Семя всегда было вожделенным плодом поэзии и квантовой механики. Большое, содержащееся в малом, малое, способное вместить в себя большое. Желудь тут на привилегированном положении: он таит в себе дуб, мировое древо. Не всякому желудю дано осуществиться, но от самой возможности перехватывает дух.
Одно из лучших стихотворений книги посвящено такому дереву.

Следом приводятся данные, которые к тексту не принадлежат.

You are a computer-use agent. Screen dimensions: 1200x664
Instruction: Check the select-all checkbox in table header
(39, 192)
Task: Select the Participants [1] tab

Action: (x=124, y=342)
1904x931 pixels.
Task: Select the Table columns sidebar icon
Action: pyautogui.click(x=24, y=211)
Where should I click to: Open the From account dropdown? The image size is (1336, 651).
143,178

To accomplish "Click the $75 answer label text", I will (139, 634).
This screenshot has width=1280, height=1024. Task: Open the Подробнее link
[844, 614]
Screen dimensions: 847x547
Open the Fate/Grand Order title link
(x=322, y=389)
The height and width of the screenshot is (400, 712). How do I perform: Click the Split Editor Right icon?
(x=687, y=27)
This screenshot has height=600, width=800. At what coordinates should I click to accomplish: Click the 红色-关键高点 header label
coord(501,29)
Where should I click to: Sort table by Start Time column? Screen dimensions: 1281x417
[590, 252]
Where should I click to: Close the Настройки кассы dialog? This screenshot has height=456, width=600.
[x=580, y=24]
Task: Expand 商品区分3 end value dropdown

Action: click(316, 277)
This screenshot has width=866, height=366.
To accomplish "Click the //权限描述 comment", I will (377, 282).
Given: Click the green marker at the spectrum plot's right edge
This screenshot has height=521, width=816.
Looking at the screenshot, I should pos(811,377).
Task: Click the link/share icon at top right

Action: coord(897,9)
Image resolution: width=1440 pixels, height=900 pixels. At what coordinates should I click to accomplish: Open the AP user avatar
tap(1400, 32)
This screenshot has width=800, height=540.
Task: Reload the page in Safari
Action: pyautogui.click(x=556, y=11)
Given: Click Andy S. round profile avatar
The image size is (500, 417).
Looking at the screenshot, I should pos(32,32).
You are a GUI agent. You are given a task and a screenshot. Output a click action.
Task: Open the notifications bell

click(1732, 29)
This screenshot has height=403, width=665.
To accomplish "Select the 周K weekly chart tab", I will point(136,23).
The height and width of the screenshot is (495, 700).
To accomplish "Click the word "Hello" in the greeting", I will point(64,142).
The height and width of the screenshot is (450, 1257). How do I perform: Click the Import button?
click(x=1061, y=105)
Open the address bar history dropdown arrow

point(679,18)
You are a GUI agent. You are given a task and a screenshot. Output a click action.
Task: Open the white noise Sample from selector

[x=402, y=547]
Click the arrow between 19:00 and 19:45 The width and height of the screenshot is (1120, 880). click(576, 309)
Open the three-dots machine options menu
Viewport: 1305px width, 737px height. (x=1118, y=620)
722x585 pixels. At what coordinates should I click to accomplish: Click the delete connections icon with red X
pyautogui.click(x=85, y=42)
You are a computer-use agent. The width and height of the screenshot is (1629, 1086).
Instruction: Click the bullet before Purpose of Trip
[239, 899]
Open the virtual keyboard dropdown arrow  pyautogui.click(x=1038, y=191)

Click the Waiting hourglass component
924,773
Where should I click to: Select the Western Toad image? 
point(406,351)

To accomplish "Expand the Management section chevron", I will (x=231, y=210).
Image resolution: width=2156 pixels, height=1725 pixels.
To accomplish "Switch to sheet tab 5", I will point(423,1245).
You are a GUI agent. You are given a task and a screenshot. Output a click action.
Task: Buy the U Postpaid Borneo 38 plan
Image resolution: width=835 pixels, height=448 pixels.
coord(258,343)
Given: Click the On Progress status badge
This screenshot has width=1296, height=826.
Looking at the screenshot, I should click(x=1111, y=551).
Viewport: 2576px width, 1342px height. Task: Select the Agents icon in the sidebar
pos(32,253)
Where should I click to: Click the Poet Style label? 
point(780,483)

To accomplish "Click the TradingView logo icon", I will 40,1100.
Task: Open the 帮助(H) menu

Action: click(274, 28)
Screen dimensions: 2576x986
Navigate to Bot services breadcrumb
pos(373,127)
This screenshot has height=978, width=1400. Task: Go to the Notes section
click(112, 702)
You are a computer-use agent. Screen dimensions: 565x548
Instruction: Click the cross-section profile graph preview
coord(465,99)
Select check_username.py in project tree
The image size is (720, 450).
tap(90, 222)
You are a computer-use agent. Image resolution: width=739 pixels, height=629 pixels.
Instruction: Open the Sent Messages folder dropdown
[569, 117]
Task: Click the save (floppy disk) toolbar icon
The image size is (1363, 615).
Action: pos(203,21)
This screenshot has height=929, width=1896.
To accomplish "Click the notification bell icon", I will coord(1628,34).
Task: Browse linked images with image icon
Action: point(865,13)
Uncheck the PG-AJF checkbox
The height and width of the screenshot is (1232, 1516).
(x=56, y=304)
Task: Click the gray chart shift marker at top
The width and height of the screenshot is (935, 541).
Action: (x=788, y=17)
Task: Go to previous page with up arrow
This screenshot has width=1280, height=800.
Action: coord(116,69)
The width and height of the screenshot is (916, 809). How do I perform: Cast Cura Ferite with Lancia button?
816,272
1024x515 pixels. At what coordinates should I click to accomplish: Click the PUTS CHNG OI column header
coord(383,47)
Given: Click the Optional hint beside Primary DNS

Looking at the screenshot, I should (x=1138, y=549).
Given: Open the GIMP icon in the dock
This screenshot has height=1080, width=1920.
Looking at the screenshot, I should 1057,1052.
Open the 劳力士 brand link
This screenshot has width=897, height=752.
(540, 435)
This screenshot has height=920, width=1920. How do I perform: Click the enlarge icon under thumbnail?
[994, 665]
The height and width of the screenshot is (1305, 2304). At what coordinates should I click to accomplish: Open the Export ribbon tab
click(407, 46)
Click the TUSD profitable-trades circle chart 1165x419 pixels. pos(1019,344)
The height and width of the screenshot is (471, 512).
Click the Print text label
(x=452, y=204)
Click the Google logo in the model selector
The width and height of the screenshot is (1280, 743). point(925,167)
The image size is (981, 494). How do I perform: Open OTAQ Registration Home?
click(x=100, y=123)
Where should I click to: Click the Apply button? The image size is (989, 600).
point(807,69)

Оно считалось мертвым, но когда
я прикладывал ухо, слышал,
как шелестят листья.
Все листья, что шумели на нем когда-то.
Так прикладывают ухо к морской раковине, так слушают вечность. Это дерево — свершившееся слово. Поэтому его шелест и скрип равны всему сущему. Оно рассказчик и идеальный слушатель. Ему можно даже показать свои сны.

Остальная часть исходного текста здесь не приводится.